Advanced Functionalities
The tool includes advanced capabilities such as:
- LoRA Support: Users can fine-tune voices using custom LoRA adapters, allowing for specialized voice characteristics while maintaining the base model's functionality.
- Voice Speed Control: This feature lets users adjust the rate of speech by modifying the reference voice speed, which is particularly useful for creating natural-sounding dialogues.

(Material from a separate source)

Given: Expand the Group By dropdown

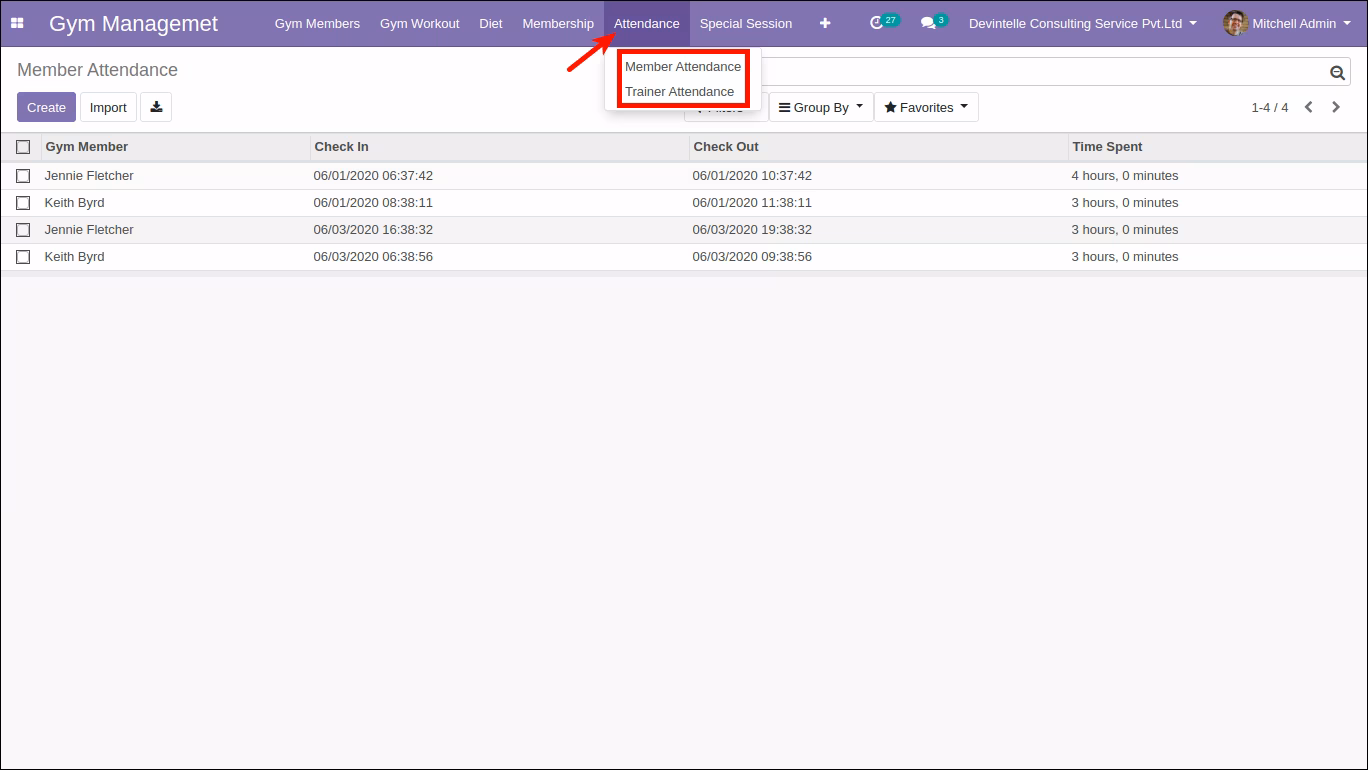Looking at the screenshot, I should [821, 107].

- Custom Pause Tags: Users can insert pauses of specified durations within the text, enhancing control over speech pacing and timing.
Practical Benefits
By integrating these features, the tool improves workflow efficiency and control within ComfyUI. Users can generate high-quality audio outputs with greater flexibility and customization, allowing for better management of voice characteristics and speech pacing. This results in a more streamlined process for producing realistic and engaging audio content.
Credits/Acknowledgments
The integration was developed by Fabio Sarracino, with contributions from the community. The VibeVoice model itself is maintained by Microsoft Research and is subject to their licensing terms. The tool is released under the MIT License, promoting open-source collaboration and usage.